[Extrait du document]
Il n'est pas une ville ou un village qui ne voit pas déambuler, à longueur de journée, ces êtres déchus socialement.

Ils investissent de jour comme de nuit, les espaces publics comme pour narguer notre confort. Ils ont dus être, comme vous et moi, probablement heureux à un moment donné de leur vie. L'air hagard, loqueteux, repoussants de saleté et parfois à demi nus, ils évoluent dans les espaces de notre opulence. Hier, ils représentaient des voix alimentant les suffrages ; plus maintenant, ils « déshonorent » la cité par leur répugnance. Leur agressivité visuelle est insoutenable. On les toise et on s'en détourne rapidement. En dépit de leur regard éteint, presque indifférent, ils scrutent nos âmes. Rendu mal à l'aise, on les dépasse vite, la démarche raide et le pas preste. En voiture, on exprime une certaine impatience quand ils gênent notre parcours ; on les contourne en marmonnant. Ils sont cependant, transparents à l'objectif de la caméra télévisuelle, aux organismes humanitaires, aux congrégations et aux partis. Simples d'esprit au départ, ils sont devenus des esprits par leur immatérialité, l'acte solidaire ne peut s'en saisir. Irrécupérables, ils feront partie des « chutes » de l'ouvrage social avec lesquels on ne peut rien faire, si ce n'est de les jeter au rebut ou à la décharge mémorielle. En théorie institutionnelle, leur prise en charge alterne entre la Collectivité nationale et la Collectivité locale ; en pratique, ils se retrouvent dans le ruisseau. Ils feront l'objet, de temps à autre, de campagnes d'assainissement par le ramassage collectif afin de les escamoter, à l'œil officiel en visite d'inspection et de travail. Les louables efforts des quelques Samu sociaux ne suffiront pas à éponger le déficit en prise en charge idoine. L'immense réseau associatif religieux encore immature pour la charité humaine, tente de restituer les fastes ornementaux des khalifats à des Mossalate utilisées, à peine deux ou trois heures par 24 heures.

 Aucune dépendance pour assurer le gîte à la déshérence humaine. Le Croissant rouge, sorti à peine d'une fièvre éruptive, se reconstitue. Il y pensera, un jour peut être !
[/Extrait du document]
• _Consigne 1_: D'après l'extrait, entre quelles instances la prise en charge de ces personnes alterne-t-elle en théorie institutionnelle ?
• _Consigne 2_: Reproduisez à l'identique le passage de l'extrait qui va de « Aucune dépendance pour » jusqu'à « peut être ! ».
• _Consigne 3_: Selon l'extrait, à quoi ou à qui ces êtres sont-ils transparents ? Citez tous les éléments mentionnés.
La liste n'a aucun rôle dans cet exercice.
[Matériel recueilli]
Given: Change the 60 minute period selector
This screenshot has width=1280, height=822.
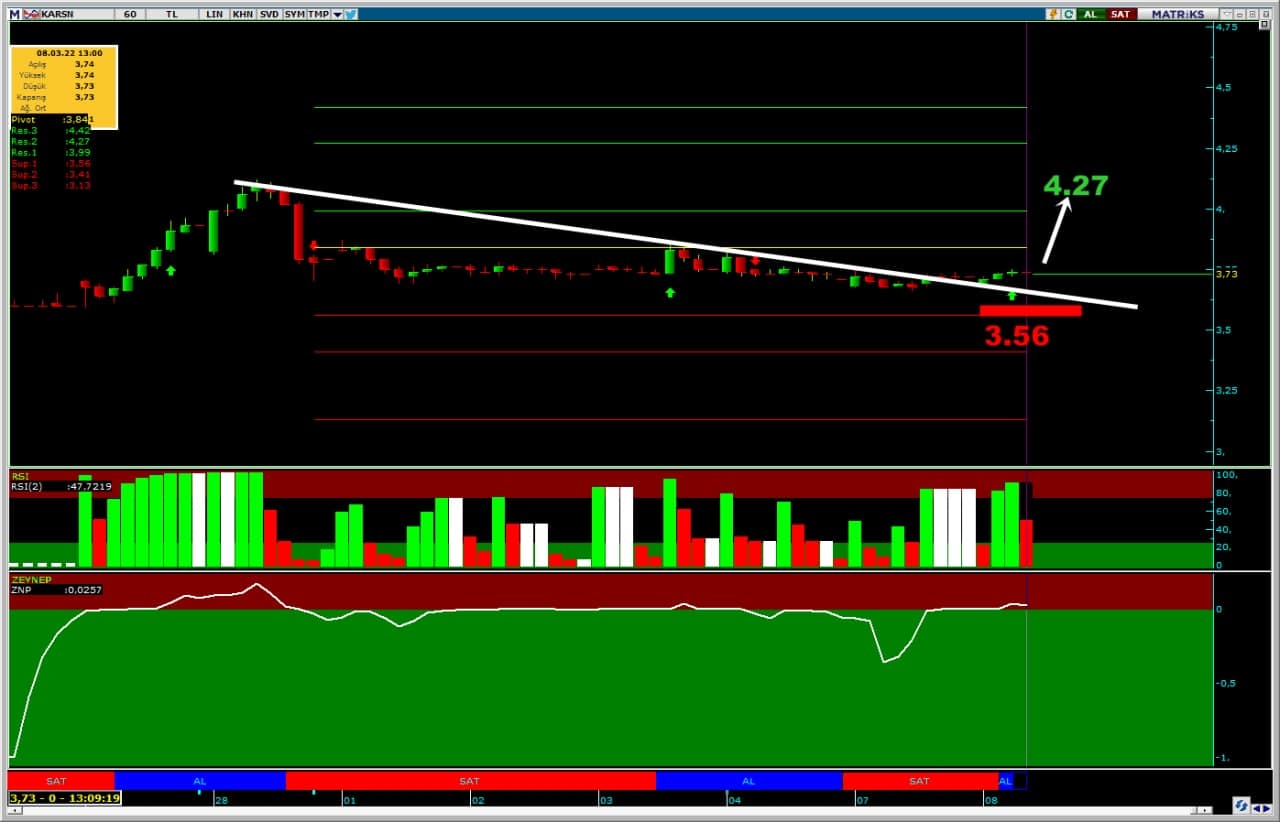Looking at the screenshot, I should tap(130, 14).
[/Matériel recueilli]
• _Réponse attendue 1_: Entre la Collectivité nationale et la Collectivité locale.

• _Réponse attendue 2_:
Aucune dépendance pour assurer le gîte à la déshérence humaine. Le Croissant rouge, sorti à peine d'une fièvre éruptive, se reconstitue. Il y pensera, un jour peut être !

• _Réponse attendue 3_:
- l'objectif de la caméra télévisuelle
- les organismes humanitaires
- les congrégations
- les partis